◆ **Records to use**
┌──

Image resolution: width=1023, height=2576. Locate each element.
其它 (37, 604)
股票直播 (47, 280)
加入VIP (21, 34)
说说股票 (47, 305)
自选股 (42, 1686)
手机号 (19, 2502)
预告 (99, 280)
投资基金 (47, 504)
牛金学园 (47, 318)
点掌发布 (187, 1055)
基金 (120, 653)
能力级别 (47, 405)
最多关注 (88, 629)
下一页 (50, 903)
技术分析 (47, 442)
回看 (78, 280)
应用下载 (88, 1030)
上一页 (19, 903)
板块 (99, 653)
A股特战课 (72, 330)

└──

◆ **What you will do**
Output each entry exactly as written, leaving none out.

◆ **Solution to this problem**
Image resolution: width=1023, height=2576. Locate each element.
其它 (37, 604)
股票直播 (47, 280)
加入VIP (21, 34)
说说股票 (47, 305)
自选股 (42, 1686)
手机号 (19, 2502)
预告 (99, 280)
投资基金 (47, 504)
牛金学园 (47, 318)
点掌发布 (187, 1055)
基金 (120, 653)
能力级别 (47, 405)
最多关注 (88, 629)
下一页 (50, 903)
技术分析 (47, 442)
回看 (78, 280)
应用下载 (88, 1030)
上一页 (19, 903)
板块 (99, 653)
A股特战课 (72, 330)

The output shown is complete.